== Excerpted text ==
IT major Satyam Computer today
nosedived by 13.55 per cent
as rumours of its chairman Ramalinga
Raju’s resignation flew
thick and fast, even as the
World Bank barred the company
from doing business with it
for eight years.
Barely two weeks ago, its shares
were hammered after it announced
a deal to buy out Mytas Properties
and Mytas Infra, two companies
promoted by Raju’s family.
The deal was later called off
on ivestors’ resistance.
Realty stocks which have been
on a gaining spree last week
took a hit and thier sectoral
index closed lower by 4.84 per
cent amid banks cutting lending
rates and anticipation a fresh
reduction in key policy rates
in the second stimulus package
to boost the economy.
Another interest rate sensitive
banking index also ended lower
by 3.76 per cent. The 30-share
BSE barometer closed at two-week
low of 9,686.75, a fall of 241.60
points or 2.43 per cent from
its previous close.
In two days, the Sensex had
lost over 400 points.
The 50-share Nifty of the National
Stock Exchange also fell by
another 70.65 points or 2.32
per cent to 2,968.65.
The market sentiment was down
primarily due to weak FII activity
amid approaching year-end and
long Christmas holidays in the
overseas markets. Foreign Institutional
Investors (FIIs) were net sellers
and they pulled out Rs 191.49
crore on December 22 as per
provisional figure.
Even an encouraging trend in
the European markets in their
early trade failed have any
soothing impact on the domestic
bourses.
Asian markets, however, exhibited
a weak trend with their indices
falling by about 1.21 per cent
to 4.55 per cent. The Japanese
market remained closed today.

== Data excerpt ==
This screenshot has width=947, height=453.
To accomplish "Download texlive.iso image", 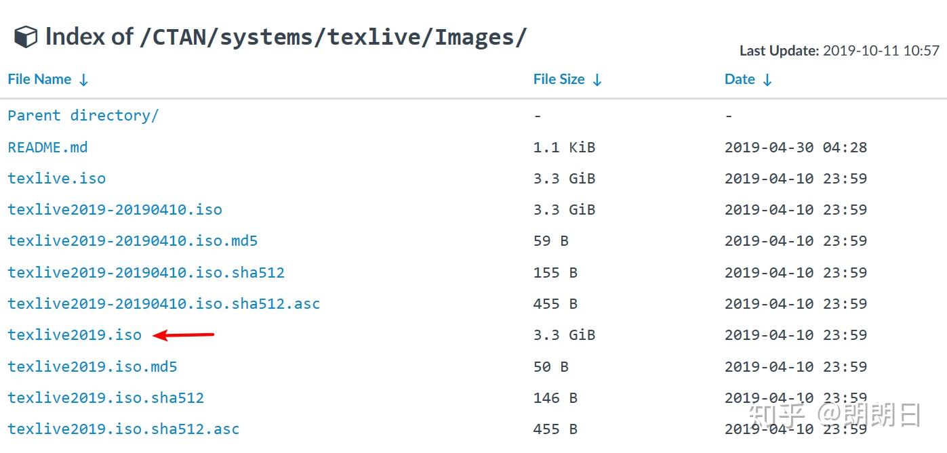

== Written instruction 1 ==
According to the stock market report, for how many years did the World Bank bar Satyam Computer from doing business with it?
== Written instruction 2 ==
In the stock market report, change "Sensex" to "BSE Sensex" and write out the passage starting with "In two days, the" and going on through "cent to 2,968.65.".
== Written instruction 3 ==
Go on with the stock market report from its final sentence.

== Exercise result 1 ==
Eight years.

== Exercise result 2 ==
In two days, the BSE Sensex had
lost over 400 points.
The 50-share Nifty of the National
Stock Exchange also fell by
another 70.65 points or 2.32
per cent to 2,968.65.

== Exercise result 3 ==
Brokers said the expiry of derivatives
December contract on Wednesday
failed to trigger any short
covering as investors remained
cautious and awaited announcement
of the second stimulus package
and further rate cut by the
Reserve Bank of India.
All sectoral indices registered
a fall between 1.47 per cent
and 5.81 per cent at close.
The BSE-CD index was the worst
hit at 5.81 per cent.
From the Sensex pack only Reliance
Com survived to close in positive
terrain.
However, Jaipra Asso by 10.18
per cent, Tata Motors by 7.04
per cent, Sterlite Ind by 6.00
per cent, M&M by 5.33 per
cent, L&T by 4.89 per cent,
DLF by 4.40 per cent, ICICI
Bank by 4.32 per cent, Hindalco
by 4.10 per cent, HDFC Bank
by 3.92 per cent, Ranbaxy by
3.67 per cent and ONGC by 3.00
per cent.
The market breadth turned sharply
negative with 1,752 shares ending
with losses while only 725 finishing
with gains on the BSE.
The trading volume dropped further
to Rs 3,378.03 crore from Rs
3,861.10 crore on Monday. Satyam
Computer was the most active
share with the highest turnover
of Rs 214.34 crore followed
by HDIL (Rs 207.33 crore), DLF
(Rs 197.45 crore), RIL (Rs 197.13
crore) and EDU Comp (Rs 149.59
crore).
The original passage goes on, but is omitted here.